Let \(\mathbf{a}_1, \dots, \mathbf{a}_k \in \mathbb{R}^m\) and \(\mathbf{b}_1, \dots, \mathbf{b}_k \in \mathbb{R}^n\). Then

\[\sum_{\ell=1}^k \mathbf{a}_\ell\mathbf{b}_\ell^{\!\top\!} = \mathbf{A}\mathbf{B}^{\!\top\!}\]

where

\[\mathbf{A} = \begin{bmatrix}\mathbf{a}_1 & \cdots & \mathbf{a}_k\end{bmatrix}, \hspace{0.5cm} \mathbf{B} = \begin{bmatrix}\mathbf{b}_1 & \cdots & \mathbf{b}_k\end{bmatrix}\]

Proof. For each \((i,j)\), we have

\[\left[\sum_{\ell=1}^k \mathbf{a}_\ell\mathbf{b}_\ell^{\!\top\!}\right]_{ij} = \sum_{\ell=1}^k [\mathbf{a}_\ell\mathbf{b}_\ell^{\!\top\!}]_{ij} = \sum_{\ell=1}^k [\mathbf{a}_\ell]_i[\mathbf{b}_\ell]_j = \sum_{\ell=1}^k A_{i\ell}B_{j\ell}\]

This last expression should be recognized as an inner product between the \(i\)th row of \(\mathbf{A}\) and the \(j\)th row of \(\mathbf{B}\), or equivalently the \(j\)th column of \(\mathbf{B}^{\!\top\!}\).

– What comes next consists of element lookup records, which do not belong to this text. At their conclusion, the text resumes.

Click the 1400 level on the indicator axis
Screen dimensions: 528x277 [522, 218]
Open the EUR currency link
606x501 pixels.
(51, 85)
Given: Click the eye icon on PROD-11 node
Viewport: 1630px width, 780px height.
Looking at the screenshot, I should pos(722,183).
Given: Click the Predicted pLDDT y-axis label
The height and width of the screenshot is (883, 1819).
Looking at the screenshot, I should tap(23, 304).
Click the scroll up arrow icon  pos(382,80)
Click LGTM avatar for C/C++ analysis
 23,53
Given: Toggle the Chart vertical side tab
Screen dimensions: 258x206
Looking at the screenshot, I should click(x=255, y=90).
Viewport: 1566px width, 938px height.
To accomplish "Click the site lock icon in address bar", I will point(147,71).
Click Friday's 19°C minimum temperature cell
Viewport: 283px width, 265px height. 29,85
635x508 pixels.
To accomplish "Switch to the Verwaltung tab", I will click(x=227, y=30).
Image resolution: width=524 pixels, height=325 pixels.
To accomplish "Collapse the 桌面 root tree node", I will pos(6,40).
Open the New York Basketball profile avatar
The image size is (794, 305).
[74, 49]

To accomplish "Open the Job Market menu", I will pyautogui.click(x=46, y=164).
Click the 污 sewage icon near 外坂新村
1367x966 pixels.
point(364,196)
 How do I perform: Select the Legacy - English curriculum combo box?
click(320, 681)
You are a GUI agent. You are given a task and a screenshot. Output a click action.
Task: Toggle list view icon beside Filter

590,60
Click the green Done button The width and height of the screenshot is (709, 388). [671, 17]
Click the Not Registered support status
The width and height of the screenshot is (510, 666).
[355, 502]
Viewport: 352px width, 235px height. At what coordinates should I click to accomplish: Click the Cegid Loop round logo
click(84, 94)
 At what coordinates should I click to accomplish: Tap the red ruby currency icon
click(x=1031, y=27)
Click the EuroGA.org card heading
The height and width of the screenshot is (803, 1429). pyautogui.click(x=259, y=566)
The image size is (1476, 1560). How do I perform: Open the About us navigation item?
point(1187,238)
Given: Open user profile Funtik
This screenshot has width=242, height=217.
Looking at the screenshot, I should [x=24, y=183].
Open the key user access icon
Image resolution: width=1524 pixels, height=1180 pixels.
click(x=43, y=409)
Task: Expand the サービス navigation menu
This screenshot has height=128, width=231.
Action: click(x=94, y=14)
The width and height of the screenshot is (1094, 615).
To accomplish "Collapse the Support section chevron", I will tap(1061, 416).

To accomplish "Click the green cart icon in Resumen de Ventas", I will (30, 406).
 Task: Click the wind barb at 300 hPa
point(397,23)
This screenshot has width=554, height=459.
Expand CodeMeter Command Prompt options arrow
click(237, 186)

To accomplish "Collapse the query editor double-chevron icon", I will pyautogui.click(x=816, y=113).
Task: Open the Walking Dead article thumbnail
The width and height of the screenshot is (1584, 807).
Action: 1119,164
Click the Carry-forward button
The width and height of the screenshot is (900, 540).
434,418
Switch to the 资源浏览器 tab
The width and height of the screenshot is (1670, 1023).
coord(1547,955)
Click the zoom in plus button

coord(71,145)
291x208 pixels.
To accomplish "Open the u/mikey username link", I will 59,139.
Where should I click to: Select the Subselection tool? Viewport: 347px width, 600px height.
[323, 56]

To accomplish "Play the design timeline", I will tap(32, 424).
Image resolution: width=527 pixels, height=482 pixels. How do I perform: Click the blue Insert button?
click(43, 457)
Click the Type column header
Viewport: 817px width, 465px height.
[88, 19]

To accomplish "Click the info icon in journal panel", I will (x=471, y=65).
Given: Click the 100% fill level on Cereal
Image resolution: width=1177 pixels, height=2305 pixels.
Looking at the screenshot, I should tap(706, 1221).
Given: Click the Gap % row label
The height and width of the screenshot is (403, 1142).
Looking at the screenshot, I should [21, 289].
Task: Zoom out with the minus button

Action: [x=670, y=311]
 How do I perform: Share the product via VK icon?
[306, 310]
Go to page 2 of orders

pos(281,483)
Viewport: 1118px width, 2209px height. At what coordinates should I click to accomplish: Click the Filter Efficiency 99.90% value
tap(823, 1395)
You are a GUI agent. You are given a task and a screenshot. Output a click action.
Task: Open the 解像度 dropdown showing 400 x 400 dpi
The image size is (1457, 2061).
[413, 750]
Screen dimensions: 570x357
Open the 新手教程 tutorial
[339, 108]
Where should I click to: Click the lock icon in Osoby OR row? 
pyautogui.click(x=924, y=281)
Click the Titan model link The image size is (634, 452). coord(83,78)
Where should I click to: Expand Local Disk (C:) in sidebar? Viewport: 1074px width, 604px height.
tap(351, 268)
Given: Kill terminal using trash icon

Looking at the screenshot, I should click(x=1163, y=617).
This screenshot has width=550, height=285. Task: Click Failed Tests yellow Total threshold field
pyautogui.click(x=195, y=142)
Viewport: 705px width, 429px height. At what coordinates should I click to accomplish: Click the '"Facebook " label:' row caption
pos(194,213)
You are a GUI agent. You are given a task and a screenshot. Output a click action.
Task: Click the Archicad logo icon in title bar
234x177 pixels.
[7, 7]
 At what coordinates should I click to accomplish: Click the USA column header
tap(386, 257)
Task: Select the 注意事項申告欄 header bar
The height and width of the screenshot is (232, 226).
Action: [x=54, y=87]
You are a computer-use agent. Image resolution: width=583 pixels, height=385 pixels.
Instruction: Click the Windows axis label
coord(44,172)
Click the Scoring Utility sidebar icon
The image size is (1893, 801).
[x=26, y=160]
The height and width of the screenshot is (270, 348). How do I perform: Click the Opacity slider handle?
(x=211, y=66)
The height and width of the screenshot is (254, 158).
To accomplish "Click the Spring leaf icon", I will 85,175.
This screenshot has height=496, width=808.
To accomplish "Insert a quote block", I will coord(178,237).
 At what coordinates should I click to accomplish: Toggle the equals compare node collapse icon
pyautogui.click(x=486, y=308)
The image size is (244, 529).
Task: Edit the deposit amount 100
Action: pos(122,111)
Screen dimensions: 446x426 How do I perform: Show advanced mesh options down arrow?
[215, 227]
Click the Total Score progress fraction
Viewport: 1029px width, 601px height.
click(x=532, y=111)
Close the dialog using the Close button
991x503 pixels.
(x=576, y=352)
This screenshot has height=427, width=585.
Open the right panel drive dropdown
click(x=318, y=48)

Hence by the definition of matrix multiplication, it is equal to \([\mathbf{A}\mathbf{B}^{\!\top\!}]_{ij}\). ◻

Reduced SVD

The SVD we have presented is the full SVD. However, in many applications, we are only interested in the reduced SVD. This is the SVD where we only keep the first \(r\) columns of \(\mathbf{U}\) and the first \(r\) columns of \(\mathbf{V}\), where \(r\) is the rank of \(\mathbf{A}\). The reduced SVD is given by:

\[\mathbf{A} = \mathbf{U}_r\mathbf{\Sigma}_r\mathbf{V}_r^{\!\top\!}\]

where \(\mathbf{U}_r \in \mathbb{R}^{m \times r}\), \(\mathbf{\Sigma}_r \in \mathbb{R}^{r \times r}\), and \(\mathbf{V}_r \in \mathbb{R}^{n \times r}\).